Personal information
- Full name: David Brown
- Born: 29 July 1900 Dunfermline, Fife, Scotland
- Died: 30 January 1951 (aged 50) Dunfermline, Fife, Scotland
- Batting: Right-handed
- Bowling: Right-arm medium

Domestic team information
- 1927–1930: Scotland

Career statistics
| Competition | First-class |
| Matches | 2 |
| Runs scored | 21 |
| Batting average | 7.00 |
| 100s/50s | –/– |
| Top score | 13 |
| Balls bowled | 108 |
| Wickets | 1 |
| Bowling average | 43.00 |
| 5 wickets in innings | – |
| 10 wickets in match | – |
| Best bowling | 1/10 |
| Catches/stumpings | 1/– |
- Source: Cricinfo, 19 July 2022

= David Brown (cricketer, born 1900) =

Scottish cricketer

David Brown (29 July 1900 — 30 January 1951) was a Scottish first-class cricketer and civil servant.

Brown was born in July 1900 at Dunfermline.

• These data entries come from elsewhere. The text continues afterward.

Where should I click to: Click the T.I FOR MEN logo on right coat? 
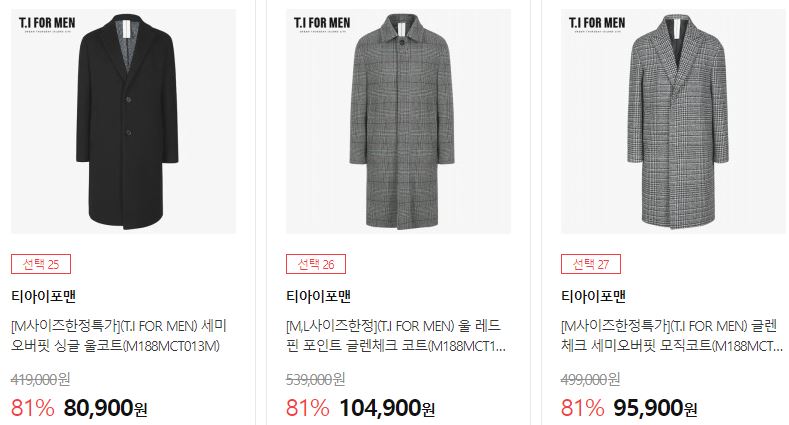pos(597,24)
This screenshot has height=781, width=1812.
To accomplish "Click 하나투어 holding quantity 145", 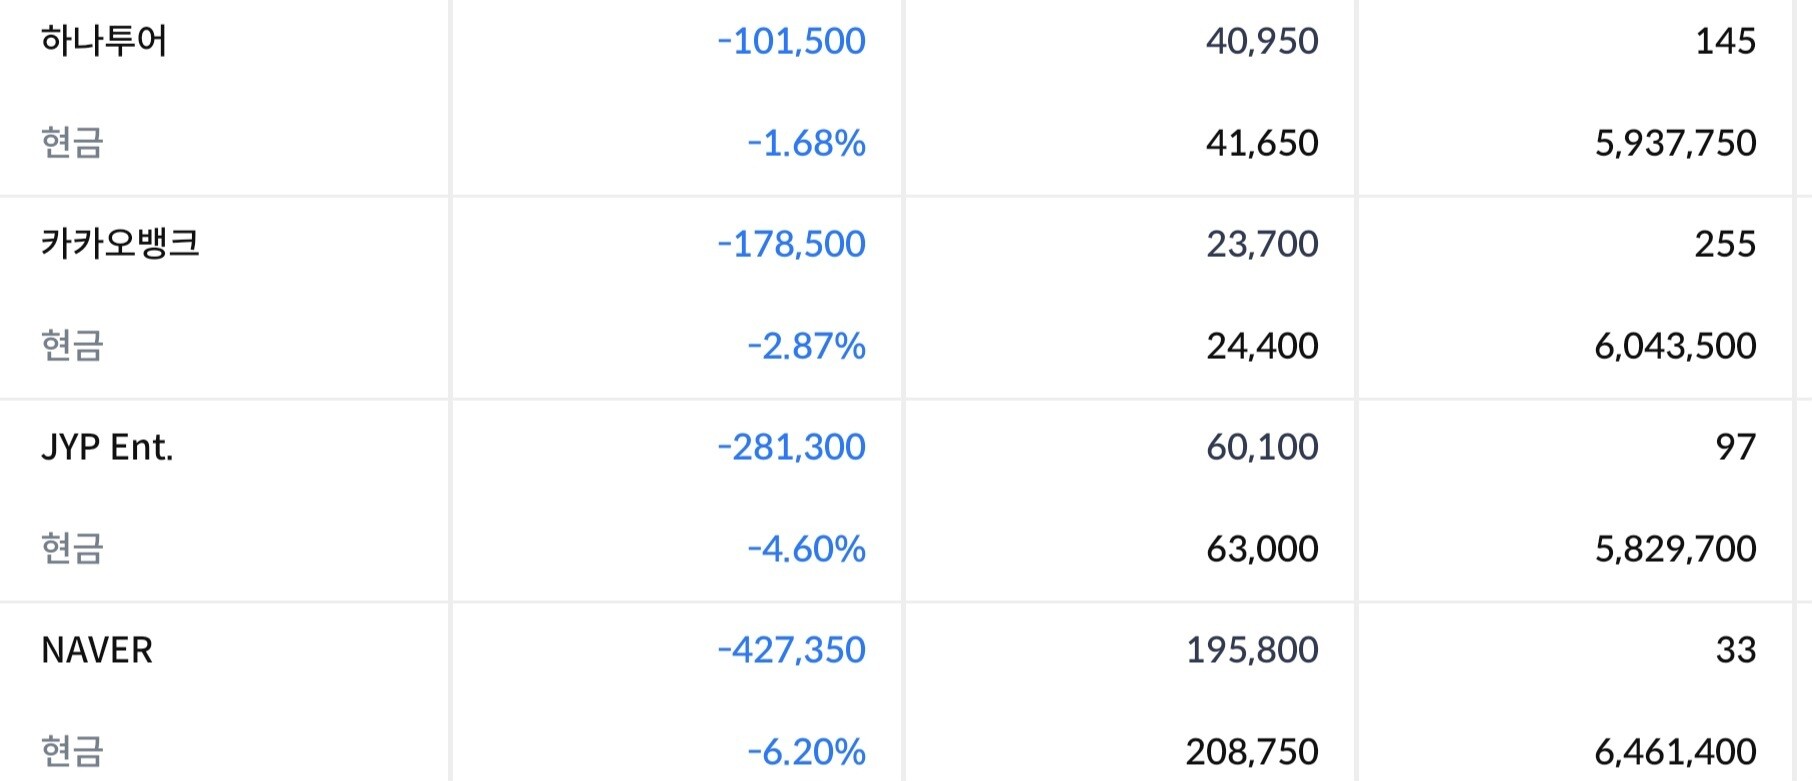I will 1725,41.
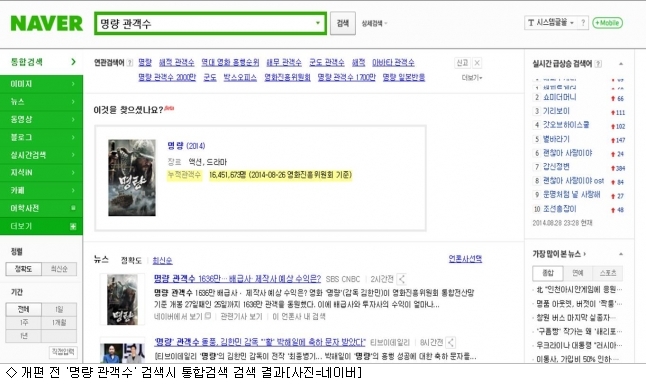The width and height of the screenshot is (646, 384).
Task: Expand the 더보기 sidebar menu
Action: click(41, 226)
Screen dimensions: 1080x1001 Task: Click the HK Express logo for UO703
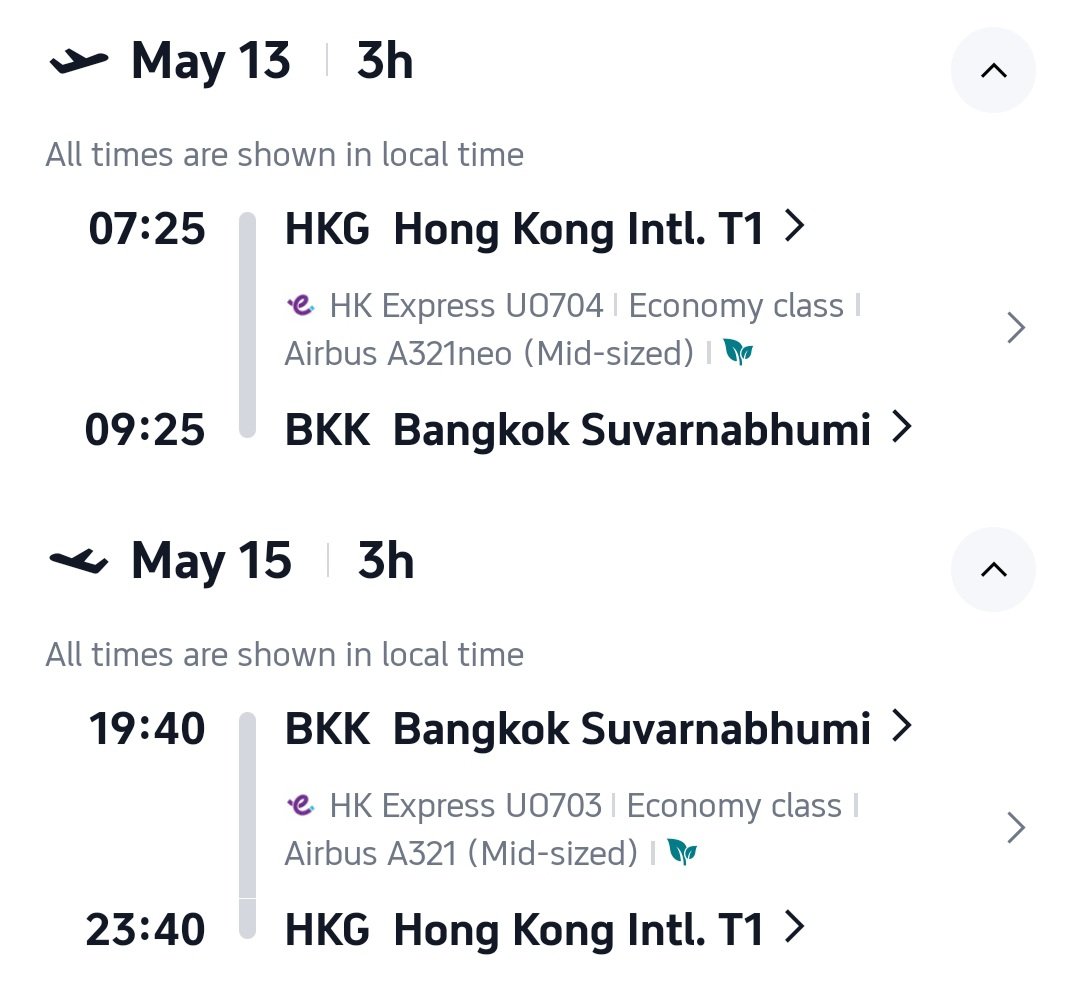(x=301, y=804)
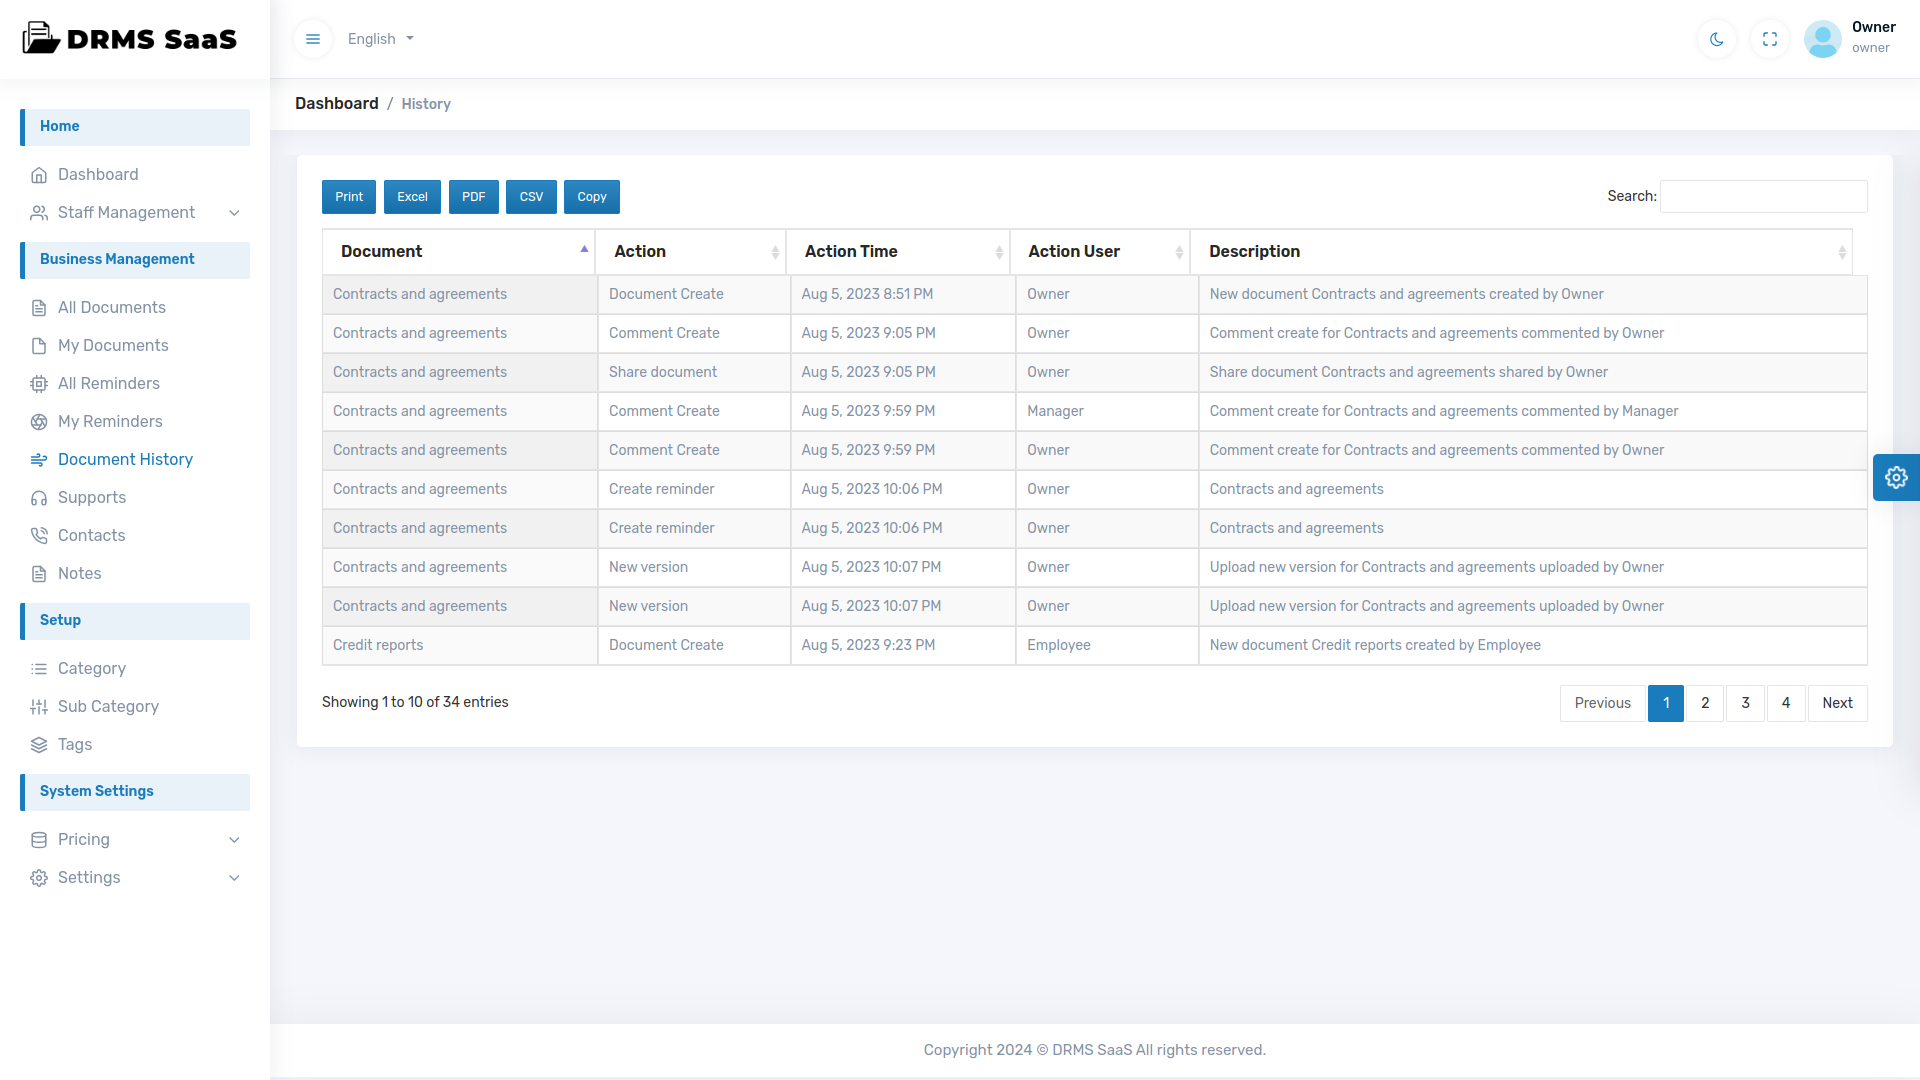This screenshot has height=1080, width=1920.
Task: Export the table using the Excel button
Action: (x=412, y=197)
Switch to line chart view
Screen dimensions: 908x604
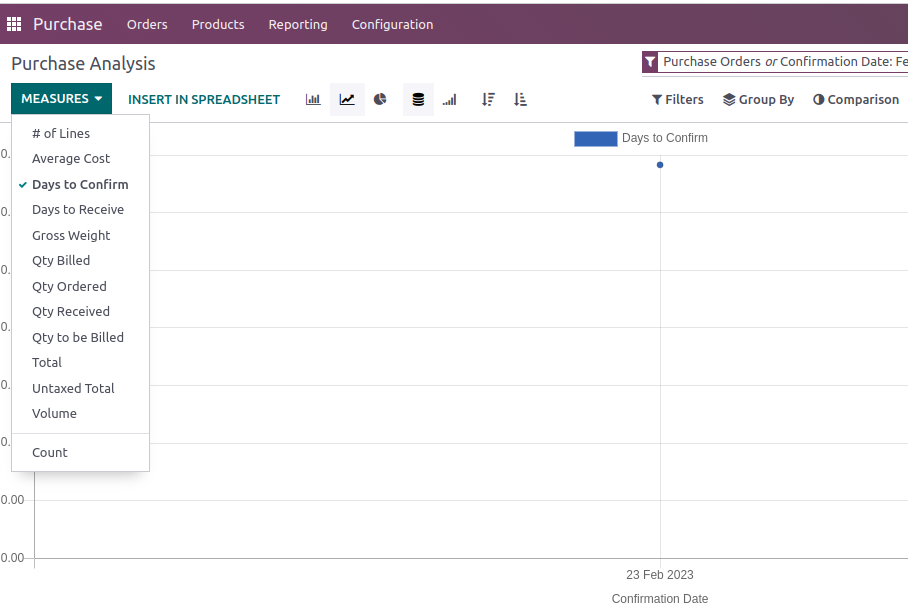tap(347, 100)
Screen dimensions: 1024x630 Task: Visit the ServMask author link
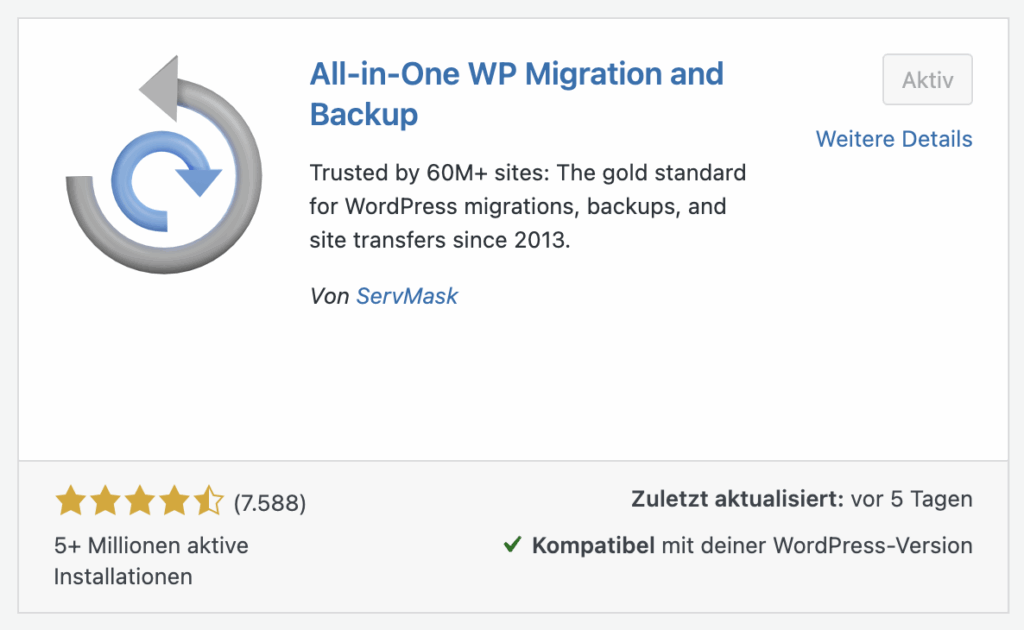point(407,296)
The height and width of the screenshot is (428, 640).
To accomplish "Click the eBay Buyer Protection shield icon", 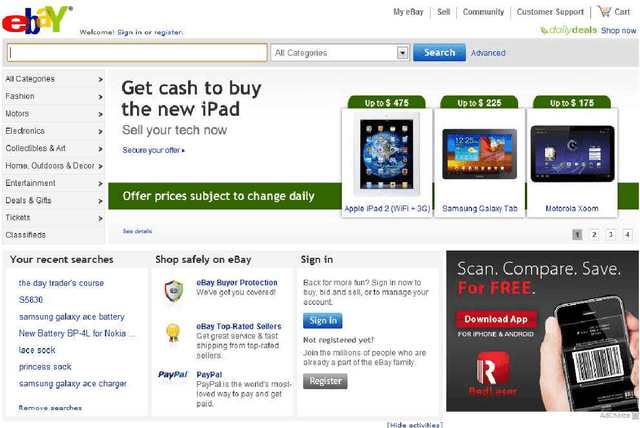I will click(x=173, y=290).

A club cricketer for both Dunfermline Cricket Club and Fifeshire County, Brown made two appearances in first-class cricket for Scotland, both against Ireland. The first came in 1927 at Dublin, with the second following in 1930 at Aberdeen. He scored 21 runs in his two matches, with a highest score of 13, while with his right-arm medium pace bowling, he took a single wicket. Outside of cricket, Brown was employed as a clerical officer by the Inland Revenue. He died at Dunfermline in January 1951.